Не существует, однако, и не может существовать никакого объединяющего имени для всех сигнификатов (significata) выражений, поскольку это означало бы, что все сигнификаты принадлежат к одному типу. Именно в этом заключался коренной недостаток «идей» (в терминологии Локка) или «объектов» Мейнонга — слов, с помощью которых пытались выполнить эту невыполнимую задачу.
Другие обычно употреблявшиеся названия также имеют свои неудобства. Слово «термин» сохраняет некоторые из своих традиционных ассоциаций и, если вообще его стоит использовать, может употребляться для обозначения индивидов, свойств и отношений. Словом «концепт» не охватываются ни индивиды, ни целые высказывания, ни даже сочетания концептов. Поэтому я использую термин «пропозициональный фактор» (рассчитывая, что он устраняет все возможные категориальные двусмысленности), чтобы обозначить им любое выражение, простое или сложное, которое можно подставить вместо пропуска в той или иной схеме предложения (или то, что может быть значением переменной в той или иной пропозициональной функции). И если меня спросят, существуют ли пропозициональные факторы, много ли их, являются ли они ментальными объектами, на что они похожи, я отвечу: все эти вопросы нелепы, потому что «фактор» — это всего лишь место встречи всех категориальных двусмысленностей.

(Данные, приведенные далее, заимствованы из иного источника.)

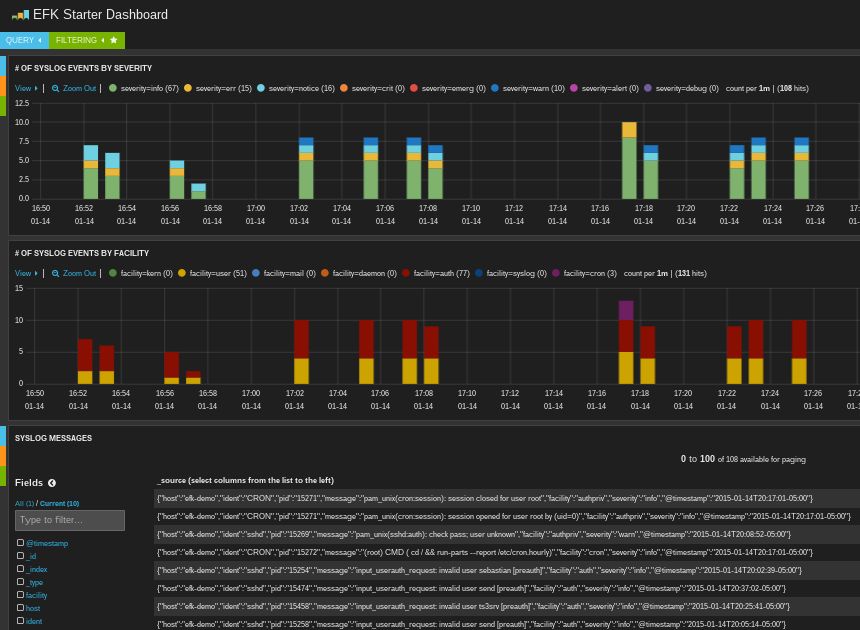Check the host field checkbox

point(20,608)
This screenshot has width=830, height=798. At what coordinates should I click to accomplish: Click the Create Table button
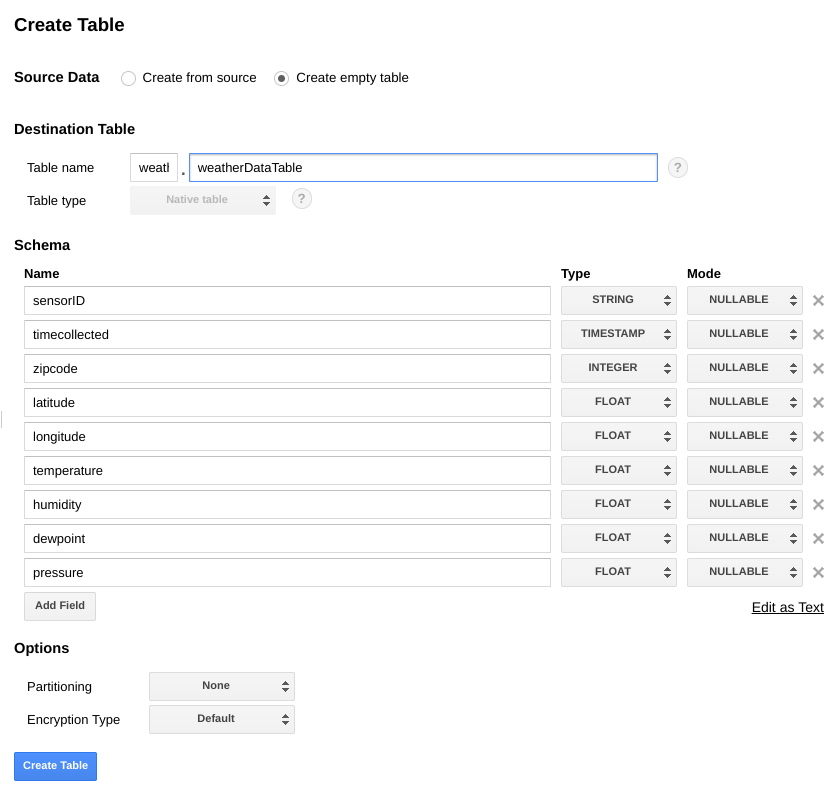tap(55, 766)
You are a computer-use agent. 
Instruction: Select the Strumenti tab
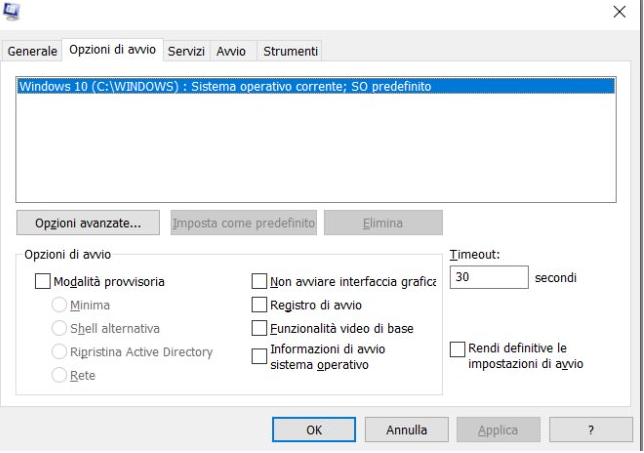(290, 51)

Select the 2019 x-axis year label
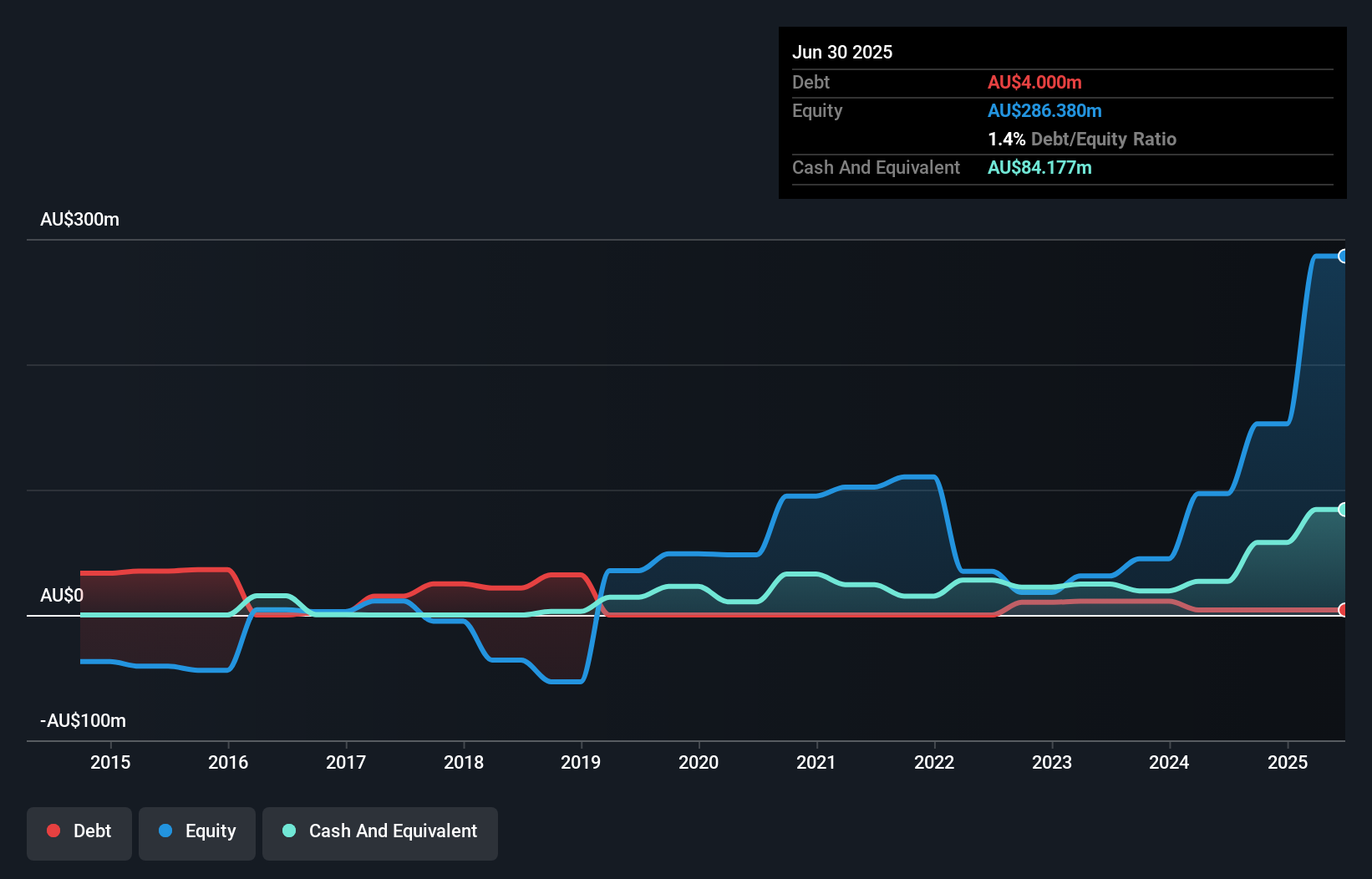pyautogui.click(x=581, y=762)
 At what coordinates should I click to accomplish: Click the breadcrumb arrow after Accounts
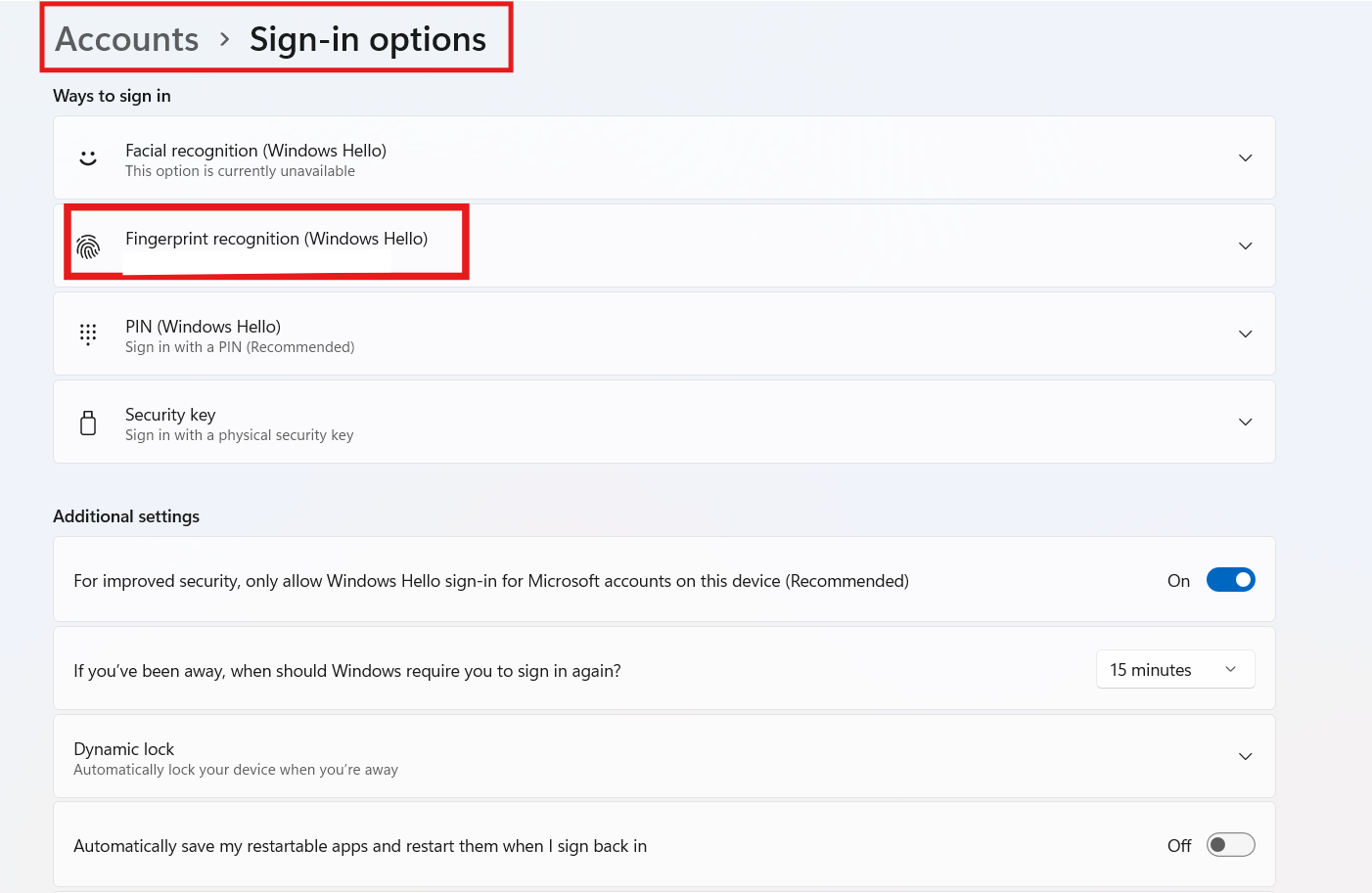(x=225, y=39)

Конечно, можно и обойтись без такого слова. Оно выполняет чисто стенографические функции. Вопрос о том, к какой категории следует отнести факторы, может быть, по сути, представлен как проблема: каково совместное значение (co-significance) определенных классов выражений. Однако если идиома «фактор» (так же как идиома «идея») не гарантирует нас от мифологических ловушек, то семантические идиомы могут привести нас к смешению логических и семантических проблем.
Два пропозициональных фактора принадлежат к разным типам или категориям в том случае, если существуют такие схемы предложений, что если выражения этих факторов поочередно подставлять вместо одних и тех же знаков пропуска, то в результате высказывания будут в одном случае осмысленными, в другом — абсурдными. Возникает соблазн сказать, что справедливо и обратное: два фактора принадлежат к одному типу, если они могут заполнить один и тот же пропуск. Но, увы, это не совсем корректно, поскольку факторы «Я» и «автор этой статьи» могут быть взаимозаменимыми подлежащими множества значимых предложений, но ими обоими нельзя заполнить пропуск в высказывании «…никогда не писал этой статьи». Это говорит о том, что все-таки не совсем правомерно утверждать, что каждый знак пропуска в определенной схеме предложения указывает категорию всех своих возможных подстановок. Если же знак пропуска допускает различные категориальные подстановки, то он сам является категориально двусмысленным, чего можно было бы избежать за счет более совершенного символизма. Ведь тот факт, что данный пропуск может быть заполнен подстановками, между которыми существуют определенные формальные различия, сам по себе говорит о типах этих подстановок.